Adds is_flaky decorator to test_inference() in the Z-Image pipeline test suite.
Adds a return_dict argument to the forward() of Z-Image DiT, following other models in the library.
- As a consequence of this, I followed the return pattern, i.e., return a Transformer2DModelOutput type output or something like return (out,).

Notes

The model accepts the hidden states as a list[torch.Tensor] which differs from other models. Output also follows the same type. This is why I had to modify a couple of tests (where it was reasonably easy) to allow this. Tests, where it was not relatively easy, were skipped (such as test_training, `test_ema_training, etc.).
The repeated block in this model is ZImageTransformerBlock, which is used for noise_refiner, context_refiner, and layers.

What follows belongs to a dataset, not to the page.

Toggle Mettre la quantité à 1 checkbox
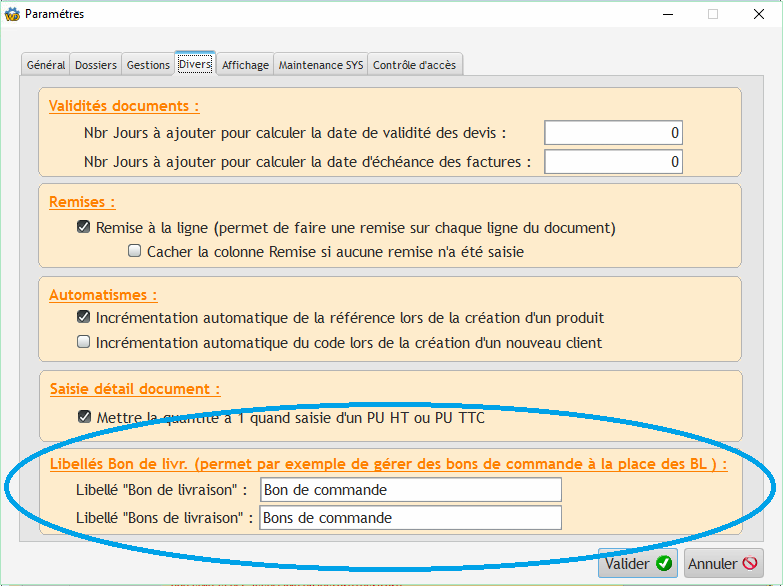The image size is (783, 586). (84, 417)
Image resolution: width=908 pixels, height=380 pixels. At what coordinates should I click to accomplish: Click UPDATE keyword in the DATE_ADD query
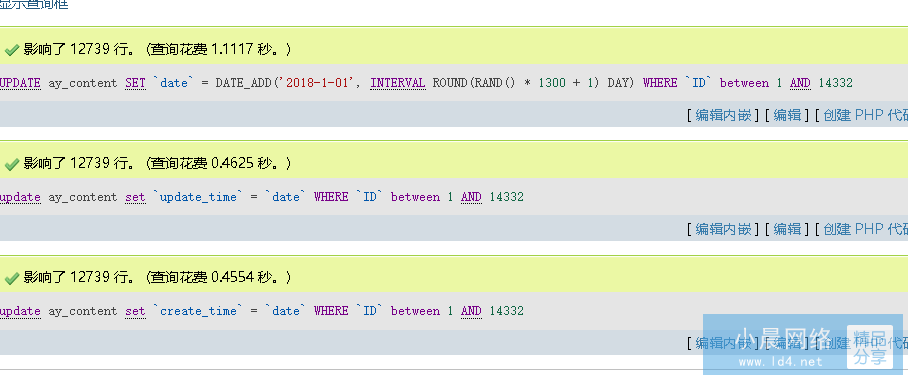[20, 83]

As a consequence of this, the inputs recorded for the block would vary during compilation and full compilation with fullgraph=True would trigger recompilation at least thrice.
Some of the group offloading tests were skipped because of states that interfered in between the tests (as also noted here).
x_pad_token and cap_pad_token params within the DiT are initialized with torch.empty(), possibly for memory efficiency, but they interfere during test in very weird ways. This is because torch.empty() can render NaNs. To prevent this from creeping into the tests, I tried adding is_flaky() to some of the tests that got affected by this, but that didn't help (see this). @JerryWu-code, would it be safe to get x_pad_token and cap_pad_token initialized deterministically, maybe with something like torch.ones()? Or do you think it would have memory implications?

Minor nits

We usually avoid raw assert statements inside the model implementations in favor of properly raising errors. Should we follow something similar here, too?
There is a self.scheduler.sigma_min = 0.0 inside the Z-Image pipeline:

diffusers/src/diffusers/pipelines/z_image/pipeline_z_image.py

Line 477 in 1b91856

self.scheduler.sigma_min = 0.0

. Maybe I am missing out on something but that seems like an antipattern to me.
The signature of forward() of the DiT has shorthand variable names: x, t, cap_feats, unlike hidden_states, timestep, and encoder_hidden_states.
Should _cfg_normalization and _cfg_truncation inside the pipeline be turned into properties like guidance_scale?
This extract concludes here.